Like Paros, its better known near namesake, Antiparos was a closely guarded secret among travelers seeking offbeat experiences. Today, though still far from being mainstream, it is a treasured holiday destination for those in the know, including some household names from the entertainment business. This perhaps explains the peaceful coexistence of laid-back elegance, cosmopolitanism and back to nature nudism, a relic of the 70’s culture that still has its devotees. Yet, despite the island’s surge in popularity over the years and an obvious shift from hippie to hip, the main town of Antiparos (the other is Soros), radiates neatness and springs to life after sunset. Its cobbled streets lead to squares that span out to alleys of all sizes and low-rise houses, pretty tavernas and shops below achingly red bougainvilleas, and eventually lead to the remains of an 15th century Venetian castle surrounded by a maze of balconies and small terraces.
The island itself is a blend of barren rock, steep hills, flat expanses and stretches of patchy green, occasionally dotted with fabulous holiday homes, lagoon-like shallow waters of the northern and southwestern tips, and a more rugged western coast looking out across the open sea. The island of Despotiko just off the southwestern tip of Antiparos, which along with the island of Saliagos to the north came into archaeological prominence from the 19th century onwards, as well as a constellation of smaller isles, including Panteronisi, Fira, Diplo and Stroggyli are perfect for day excursions and swimming. Psaraliki, in parts an organized family-oriented beach within walking distance from the main town is an obvious choice, but for something different try Faneromeni, and the lagoon-like waters of Agios Georgios and Fira. The beaches of Livadi and Soros, the latter near the island’s second largest community, are also well worth a visit, as is Xylompatia on Despotiko.

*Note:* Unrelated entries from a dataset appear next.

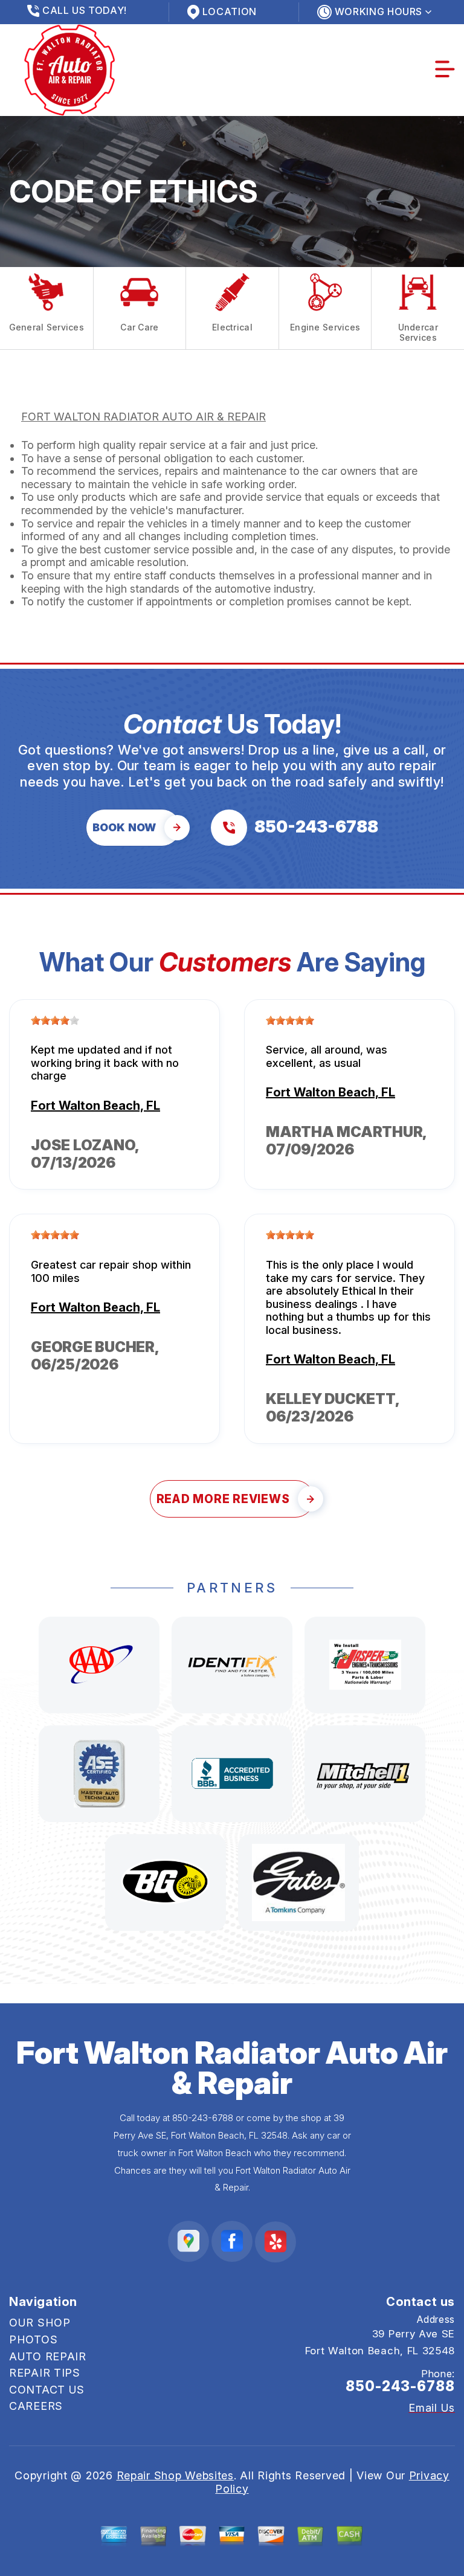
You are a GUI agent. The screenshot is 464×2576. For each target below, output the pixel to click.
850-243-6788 (202, 2118)
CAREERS (36, 2406)
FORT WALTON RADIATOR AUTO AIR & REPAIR (143, 416)
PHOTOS (33, 2339)
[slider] (55, 1020)
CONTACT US (47, 2389)
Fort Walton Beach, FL (95, 1105)
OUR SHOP (40, 2322)
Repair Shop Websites (175, 2475)
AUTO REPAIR (47, 2356)
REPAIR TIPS (44, 2372)
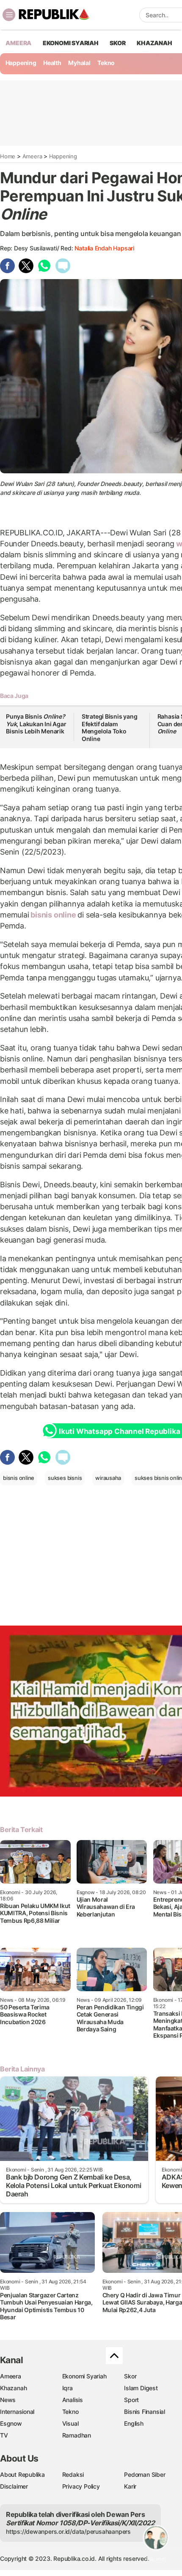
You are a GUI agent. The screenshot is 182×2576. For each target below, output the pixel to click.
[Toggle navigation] (9, 15)
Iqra (67, 2387)
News (8, 2399)
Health (52, 62)
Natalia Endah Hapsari (104, 248)
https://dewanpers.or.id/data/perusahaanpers (68, 2531)
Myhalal (79, 62)
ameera (18, 42)
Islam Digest (140, 2387)
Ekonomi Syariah (71, 42)
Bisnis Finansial (144, 2411)
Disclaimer (14, 2486)
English (133, 2423)
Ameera (32, 156)
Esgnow (11, 2423)
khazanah (154, 42)
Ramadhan (76, 2435)
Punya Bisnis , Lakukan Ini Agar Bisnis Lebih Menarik (36, 724)
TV (4, 2435)
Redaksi (73, 2474)
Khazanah (13, 2387)
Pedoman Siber (144, 2474)
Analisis (72, 2399)
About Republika (22, 2474)
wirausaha (108, 1477)
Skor (130, 2376)
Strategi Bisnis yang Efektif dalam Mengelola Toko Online (110, 727)
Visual (70, 2423)
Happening (21, 62)
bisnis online (53, 914)
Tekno (106, 62)
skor (117, 42)
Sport (131, 2399)
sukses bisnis (65, 1477)
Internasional (17, 2411)
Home (7, 156)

Winds permitting, the nearby islets offer a broad selection of memorable swimming spots accessible by boat, though during peak season you’ll need to pick your coves wisely.
Cave of Agios Ioannis: 400 steps into the bowels of the earth, this is one of the most well-known vertical caves in the world. Besides its millennia-old geological ancestry, its spectacular stalagmites and stalactites also bear the marks of an eventful history since Alexander the Great.